Analisis teknis dan ekonomi mengungkap tantangan utama untuk mewujudkan pendekatan itu jadi solusi nyata. Biaya tinggi dan keterbatasan pasokan hidrogen adalah dua faktor kunci dalam proses konversi karbon dioksida menjadi surfaktan. Karena proses ini membutuhkan energi dalam jumlah besar, studi ini menekankan pentingnya investasi lebih lanjut dalam infrastruktur energi terbarukan.

Studi lain yang dipimpin oleh University of Surrey, yang diterbitkan dalam Digital Chemical Engineering, meneliti kelayakan ekonomi dari berbagai metode produksi. 

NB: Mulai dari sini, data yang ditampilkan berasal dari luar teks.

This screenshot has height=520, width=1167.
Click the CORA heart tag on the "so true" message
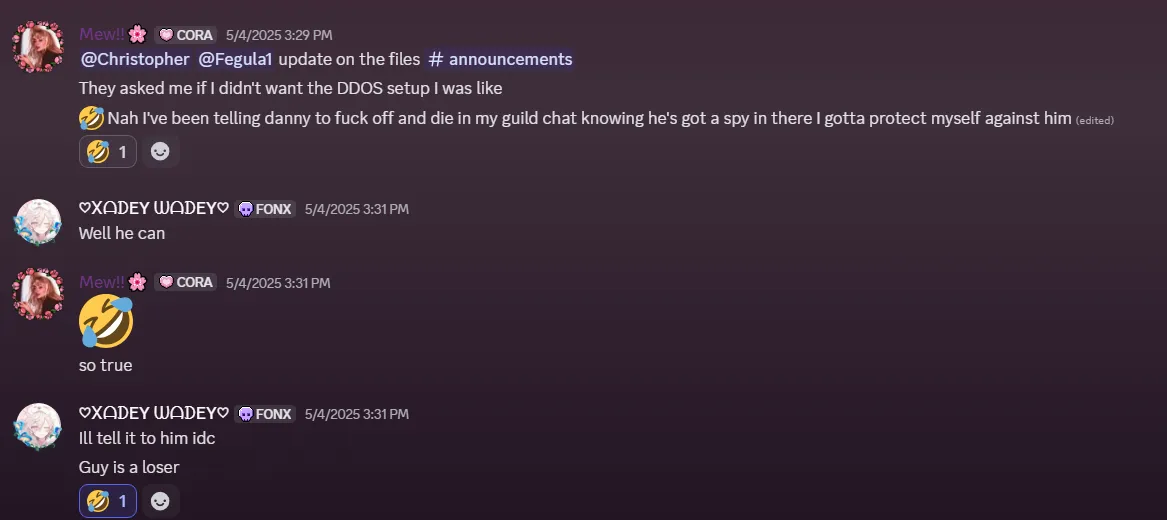[186, 283]
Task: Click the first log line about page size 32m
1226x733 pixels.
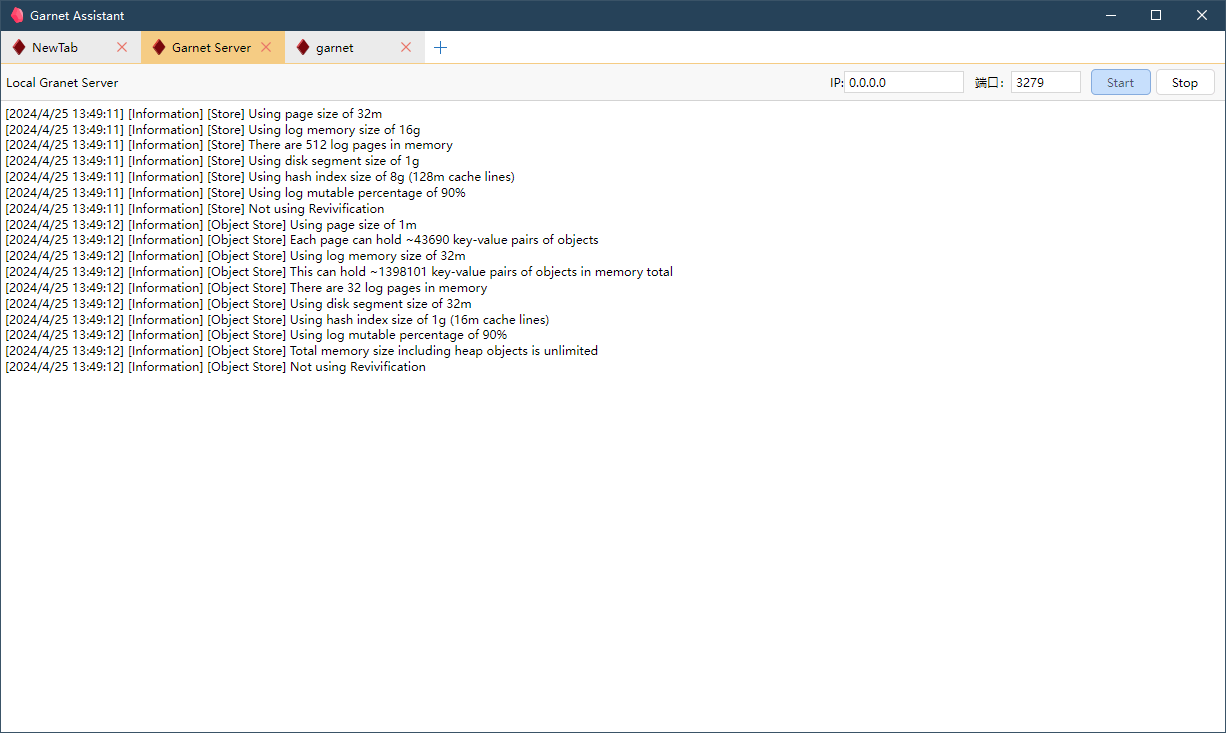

Studi ini menemukan bahwa metode berbasis karbon dioksida masih lebih mahal, dengan biaya 8 dollar AS per kg dibandingkan dengan 3,75 dollar AS per kg untuk sumber berbasis fosil. 

Namun, kemajuan teknologi dan meningkatnya permintaan akan produk berkelanjutan dapat mengurangi kesenjangan biaya ini, menjadikan surfaktan berbasis karbon dioksida sebagai alternatif yang lebih ekonomis di masa depan.

Temuan ini akan digunakan untuk memberikan panduan bagi mitra industri serta rekomendasi kebijakan bagi para pembuat keputusan guna mempercepat transisi menuju ekonomi karbon sirkular.

Baca juga: Carbon, Capture and Storage: Solusi Hijau Betulan atau Palsu?

Mari berkontribusi langsung dalam upaya mencegah dan mengatasi masalah STUNTING di Indonesia. Ikut berdonasi dengan klik Kompas.com Jernih Berbagi.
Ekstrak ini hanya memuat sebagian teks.